Records shown
··········
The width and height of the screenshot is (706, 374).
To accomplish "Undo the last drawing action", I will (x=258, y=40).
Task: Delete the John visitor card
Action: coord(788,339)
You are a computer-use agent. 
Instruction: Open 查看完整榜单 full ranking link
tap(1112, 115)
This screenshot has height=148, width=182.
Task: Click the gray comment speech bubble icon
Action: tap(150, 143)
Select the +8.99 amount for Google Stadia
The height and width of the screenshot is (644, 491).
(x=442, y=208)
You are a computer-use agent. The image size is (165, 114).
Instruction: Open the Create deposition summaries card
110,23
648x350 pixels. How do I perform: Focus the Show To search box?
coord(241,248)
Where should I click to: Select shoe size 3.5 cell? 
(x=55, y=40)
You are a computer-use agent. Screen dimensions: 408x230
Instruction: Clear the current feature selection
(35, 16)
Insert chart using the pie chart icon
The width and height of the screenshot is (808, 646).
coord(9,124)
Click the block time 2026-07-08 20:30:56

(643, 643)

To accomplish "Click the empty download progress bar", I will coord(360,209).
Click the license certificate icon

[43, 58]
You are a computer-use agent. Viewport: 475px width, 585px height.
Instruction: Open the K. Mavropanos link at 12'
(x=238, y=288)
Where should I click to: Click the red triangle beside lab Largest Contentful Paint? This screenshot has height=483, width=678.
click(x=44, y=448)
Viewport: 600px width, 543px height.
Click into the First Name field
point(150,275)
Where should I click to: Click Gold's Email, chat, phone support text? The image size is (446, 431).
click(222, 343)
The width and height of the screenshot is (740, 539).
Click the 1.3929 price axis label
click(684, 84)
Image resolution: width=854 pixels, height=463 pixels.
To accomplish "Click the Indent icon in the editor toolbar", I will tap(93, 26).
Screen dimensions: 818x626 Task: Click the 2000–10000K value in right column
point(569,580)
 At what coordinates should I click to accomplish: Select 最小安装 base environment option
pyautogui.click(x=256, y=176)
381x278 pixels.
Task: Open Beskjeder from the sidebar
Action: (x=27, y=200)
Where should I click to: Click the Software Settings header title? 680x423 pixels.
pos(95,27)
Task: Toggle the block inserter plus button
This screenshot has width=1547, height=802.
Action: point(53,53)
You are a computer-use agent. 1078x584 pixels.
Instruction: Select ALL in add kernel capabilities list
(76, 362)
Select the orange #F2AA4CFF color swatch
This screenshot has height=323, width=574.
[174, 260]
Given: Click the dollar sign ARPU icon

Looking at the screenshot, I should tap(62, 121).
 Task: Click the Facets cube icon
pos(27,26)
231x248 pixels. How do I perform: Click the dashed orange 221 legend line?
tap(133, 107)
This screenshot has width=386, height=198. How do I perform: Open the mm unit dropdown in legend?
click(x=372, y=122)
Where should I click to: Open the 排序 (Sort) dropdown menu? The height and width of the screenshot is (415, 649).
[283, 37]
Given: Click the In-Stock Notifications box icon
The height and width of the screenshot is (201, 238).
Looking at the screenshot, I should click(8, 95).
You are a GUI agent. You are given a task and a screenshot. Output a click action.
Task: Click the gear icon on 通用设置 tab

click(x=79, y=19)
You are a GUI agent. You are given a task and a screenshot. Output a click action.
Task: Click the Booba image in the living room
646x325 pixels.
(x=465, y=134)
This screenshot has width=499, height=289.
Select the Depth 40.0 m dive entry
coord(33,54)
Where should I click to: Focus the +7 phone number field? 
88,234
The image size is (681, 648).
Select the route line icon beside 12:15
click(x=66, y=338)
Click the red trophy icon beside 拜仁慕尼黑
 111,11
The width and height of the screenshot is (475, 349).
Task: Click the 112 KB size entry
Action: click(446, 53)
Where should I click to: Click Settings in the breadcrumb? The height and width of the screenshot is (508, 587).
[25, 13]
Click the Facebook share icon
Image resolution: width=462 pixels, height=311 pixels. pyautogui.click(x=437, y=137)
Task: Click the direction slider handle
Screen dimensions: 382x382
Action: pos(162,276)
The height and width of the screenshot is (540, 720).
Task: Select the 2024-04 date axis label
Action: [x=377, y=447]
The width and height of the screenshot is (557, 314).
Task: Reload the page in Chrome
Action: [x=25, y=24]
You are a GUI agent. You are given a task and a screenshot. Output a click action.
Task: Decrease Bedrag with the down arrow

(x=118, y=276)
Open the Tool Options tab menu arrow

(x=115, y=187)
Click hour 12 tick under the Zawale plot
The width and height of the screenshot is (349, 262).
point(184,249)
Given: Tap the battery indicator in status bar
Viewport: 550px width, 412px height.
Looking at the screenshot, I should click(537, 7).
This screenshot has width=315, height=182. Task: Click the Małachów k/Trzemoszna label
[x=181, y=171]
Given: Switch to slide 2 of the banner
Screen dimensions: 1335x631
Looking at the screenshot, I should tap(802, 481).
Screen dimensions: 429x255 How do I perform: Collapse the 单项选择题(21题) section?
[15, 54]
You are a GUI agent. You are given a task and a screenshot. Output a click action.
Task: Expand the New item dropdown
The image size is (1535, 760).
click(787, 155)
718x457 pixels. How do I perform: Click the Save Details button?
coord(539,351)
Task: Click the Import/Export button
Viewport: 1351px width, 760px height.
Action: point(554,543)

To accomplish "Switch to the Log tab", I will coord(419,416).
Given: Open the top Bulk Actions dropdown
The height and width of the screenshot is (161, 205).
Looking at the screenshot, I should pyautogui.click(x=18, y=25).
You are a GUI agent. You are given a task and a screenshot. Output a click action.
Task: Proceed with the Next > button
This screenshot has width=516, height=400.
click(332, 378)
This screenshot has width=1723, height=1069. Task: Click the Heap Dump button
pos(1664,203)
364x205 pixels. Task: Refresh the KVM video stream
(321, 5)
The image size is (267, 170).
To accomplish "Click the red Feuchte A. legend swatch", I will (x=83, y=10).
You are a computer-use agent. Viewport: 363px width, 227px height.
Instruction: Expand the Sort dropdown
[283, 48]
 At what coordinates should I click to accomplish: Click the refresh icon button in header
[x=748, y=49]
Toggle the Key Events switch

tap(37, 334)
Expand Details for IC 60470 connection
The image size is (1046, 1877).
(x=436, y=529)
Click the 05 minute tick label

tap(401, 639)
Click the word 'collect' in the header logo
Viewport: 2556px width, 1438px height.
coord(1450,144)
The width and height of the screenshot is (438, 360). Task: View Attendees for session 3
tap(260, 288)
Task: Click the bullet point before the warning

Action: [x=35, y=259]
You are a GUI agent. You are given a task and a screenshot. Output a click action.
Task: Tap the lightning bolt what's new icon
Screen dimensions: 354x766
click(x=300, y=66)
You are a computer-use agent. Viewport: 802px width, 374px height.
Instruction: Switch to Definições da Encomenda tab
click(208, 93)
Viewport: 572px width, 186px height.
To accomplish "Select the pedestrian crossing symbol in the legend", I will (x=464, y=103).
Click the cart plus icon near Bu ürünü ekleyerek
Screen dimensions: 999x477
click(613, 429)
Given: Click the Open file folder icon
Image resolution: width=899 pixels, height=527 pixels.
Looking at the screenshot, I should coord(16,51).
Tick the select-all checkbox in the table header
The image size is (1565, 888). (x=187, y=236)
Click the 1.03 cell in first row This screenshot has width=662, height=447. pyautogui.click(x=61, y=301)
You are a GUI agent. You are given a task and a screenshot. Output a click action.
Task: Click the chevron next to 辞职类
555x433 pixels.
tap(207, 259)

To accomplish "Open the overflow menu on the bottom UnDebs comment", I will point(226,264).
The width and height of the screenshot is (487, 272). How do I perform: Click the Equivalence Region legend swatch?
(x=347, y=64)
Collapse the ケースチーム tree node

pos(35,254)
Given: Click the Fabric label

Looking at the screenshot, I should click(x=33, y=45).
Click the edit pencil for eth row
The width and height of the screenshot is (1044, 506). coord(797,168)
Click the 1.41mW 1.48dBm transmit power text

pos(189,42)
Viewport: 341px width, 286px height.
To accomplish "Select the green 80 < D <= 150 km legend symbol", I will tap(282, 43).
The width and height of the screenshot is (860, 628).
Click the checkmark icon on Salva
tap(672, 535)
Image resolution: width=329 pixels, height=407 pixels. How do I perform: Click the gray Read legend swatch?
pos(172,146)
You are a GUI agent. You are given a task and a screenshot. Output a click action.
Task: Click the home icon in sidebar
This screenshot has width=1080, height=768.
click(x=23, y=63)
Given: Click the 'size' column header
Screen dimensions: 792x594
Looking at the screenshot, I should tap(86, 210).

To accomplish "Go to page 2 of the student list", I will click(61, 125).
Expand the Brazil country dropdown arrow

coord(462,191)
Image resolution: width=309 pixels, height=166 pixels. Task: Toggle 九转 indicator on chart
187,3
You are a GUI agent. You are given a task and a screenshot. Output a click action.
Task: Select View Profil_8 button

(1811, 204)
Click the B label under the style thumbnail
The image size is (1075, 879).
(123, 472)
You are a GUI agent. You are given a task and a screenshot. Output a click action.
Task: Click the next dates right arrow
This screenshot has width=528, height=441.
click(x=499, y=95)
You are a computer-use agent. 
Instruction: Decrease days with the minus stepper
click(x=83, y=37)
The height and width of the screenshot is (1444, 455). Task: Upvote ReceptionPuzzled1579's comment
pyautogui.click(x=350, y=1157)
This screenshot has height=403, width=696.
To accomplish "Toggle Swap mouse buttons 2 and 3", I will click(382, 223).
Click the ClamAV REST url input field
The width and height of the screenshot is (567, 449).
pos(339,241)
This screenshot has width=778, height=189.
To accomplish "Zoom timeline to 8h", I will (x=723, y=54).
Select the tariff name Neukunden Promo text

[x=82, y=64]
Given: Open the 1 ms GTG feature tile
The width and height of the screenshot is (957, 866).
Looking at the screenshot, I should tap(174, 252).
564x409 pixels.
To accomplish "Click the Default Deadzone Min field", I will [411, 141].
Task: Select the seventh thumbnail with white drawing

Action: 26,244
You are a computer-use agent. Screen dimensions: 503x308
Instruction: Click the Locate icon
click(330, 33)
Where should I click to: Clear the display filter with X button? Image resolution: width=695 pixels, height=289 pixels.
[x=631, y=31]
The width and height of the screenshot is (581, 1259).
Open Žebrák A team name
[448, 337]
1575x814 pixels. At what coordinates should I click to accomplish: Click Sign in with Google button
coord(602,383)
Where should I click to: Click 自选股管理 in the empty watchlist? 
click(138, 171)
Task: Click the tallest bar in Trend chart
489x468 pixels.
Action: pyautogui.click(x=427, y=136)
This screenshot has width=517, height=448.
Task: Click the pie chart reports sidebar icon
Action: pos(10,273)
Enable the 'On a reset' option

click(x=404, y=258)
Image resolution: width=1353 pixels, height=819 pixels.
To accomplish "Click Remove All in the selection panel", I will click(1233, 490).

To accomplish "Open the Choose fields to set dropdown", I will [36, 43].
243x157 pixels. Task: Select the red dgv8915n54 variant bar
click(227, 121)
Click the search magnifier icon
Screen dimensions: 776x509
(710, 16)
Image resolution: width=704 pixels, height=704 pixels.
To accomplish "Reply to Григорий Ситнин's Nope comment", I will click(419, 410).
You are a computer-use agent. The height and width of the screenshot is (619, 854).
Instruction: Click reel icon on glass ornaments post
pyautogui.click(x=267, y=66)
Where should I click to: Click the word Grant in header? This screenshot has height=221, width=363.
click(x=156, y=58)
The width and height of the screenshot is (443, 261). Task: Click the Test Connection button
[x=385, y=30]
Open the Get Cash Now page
··········
How to complete this task
Wherever the word "computer" occurs in the data above, copy the line it sits in.

Problem solution
You are a computer-use agent. 
You are a computer-use agent. The image size is (165, 114).
You are a computer-use agent. Screen dimensions: 408x230
You are a computer-use agent. Viewport: 475px width, 585px height.
You are a computer-use agent. 1078x584 pixels.
You are a computer-use agent. Viewport: 363px width, 227px height.
You are a computer-use agent. Viewport: 802px width, 374px height.
You are a computer-use agent. 
You are a computer-use agent. Screen dimensions: 503x308
You are a computer-use agent. The height and width of the screenshot is (619, 854).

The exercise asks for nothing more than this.